Exercise directions:
One line in the listing below contains "The image size is (690, 1493).". Repeat that line and each line after it exactly, ending with the last one.

Input:
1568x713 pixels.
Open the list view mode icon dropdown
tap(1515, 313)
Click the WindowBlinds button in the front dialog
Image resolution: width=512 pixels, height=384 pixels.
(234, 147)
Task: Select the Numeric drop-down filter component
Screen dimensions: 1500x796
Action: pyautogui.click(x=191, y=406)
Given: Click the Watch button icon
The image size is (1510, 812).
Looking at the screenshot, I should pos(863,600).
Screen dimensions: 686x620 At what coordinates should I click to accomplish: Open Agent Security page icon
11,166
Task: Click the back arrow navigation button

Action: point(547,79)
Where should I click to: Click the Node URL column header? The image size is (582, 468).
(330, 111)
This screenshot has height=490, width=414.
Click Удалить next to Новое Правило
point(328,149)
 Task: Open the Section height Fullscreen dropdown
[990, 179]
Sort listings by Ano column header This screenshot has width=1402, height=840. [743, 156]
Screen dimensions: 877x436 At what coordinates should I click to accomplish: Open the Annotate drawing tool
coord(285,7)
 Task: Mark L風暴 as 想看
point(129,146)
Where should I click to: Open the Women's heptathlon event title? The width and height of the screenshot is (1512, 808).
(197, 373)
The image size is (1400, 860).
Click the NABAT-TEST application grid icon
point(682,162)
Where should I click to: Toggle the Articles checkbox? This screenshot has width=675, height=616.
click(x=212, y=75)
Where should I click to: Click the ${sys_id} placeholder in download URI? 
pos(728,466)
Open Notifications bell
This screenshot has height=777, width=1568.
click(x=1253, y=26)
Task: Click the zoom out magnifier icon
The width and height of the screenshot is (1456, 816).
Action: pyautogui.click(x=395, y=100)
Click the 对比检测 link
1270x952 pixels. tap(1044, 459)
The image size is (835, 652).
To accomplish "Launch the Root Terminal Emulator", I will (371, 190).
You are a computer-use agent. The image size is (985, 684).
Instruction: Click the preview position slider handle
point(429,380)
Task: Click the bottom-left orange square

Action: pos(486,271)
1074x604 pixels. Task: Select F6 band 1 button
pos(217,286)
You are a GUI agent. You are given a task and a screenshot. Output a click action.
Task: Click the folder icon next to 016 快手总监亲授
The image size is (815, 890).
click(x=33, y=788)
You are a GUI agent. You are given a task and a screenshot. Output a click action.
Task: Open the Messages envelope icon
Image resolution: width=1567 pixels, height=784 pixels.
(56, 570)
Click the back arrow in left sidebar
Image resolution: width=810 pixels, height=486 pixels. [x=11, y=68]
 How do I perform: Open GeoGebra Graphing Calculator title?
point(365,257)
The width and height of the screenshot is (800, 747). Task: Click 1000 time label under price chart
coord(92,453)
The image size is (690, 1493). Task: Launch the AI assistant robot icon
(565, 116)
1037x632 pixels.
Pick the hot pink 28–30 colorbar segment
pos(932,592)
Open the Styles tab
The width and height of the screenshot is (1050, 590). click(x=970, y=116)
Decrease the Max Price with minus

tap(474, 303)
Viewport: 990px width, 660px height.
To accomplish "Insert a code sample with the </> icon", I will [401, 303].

Solution to the exercise:
The image size is (690, 1493). Task: Launch the AI assistant robot icon
(565, 116)
1037x632 pixels.
Pick the hot pink 28–30 colorbar segment
pos(932,592)
Open the Styles tab
The width and height of the screenshot is (1050, 590). click(x=970, y=116)
Decrease the Max Price with minus

tap(474, 303)
Viewport: 990px width, 660px height.
To accomplish "Insert a code sample with the </> icon", I will [401, 303].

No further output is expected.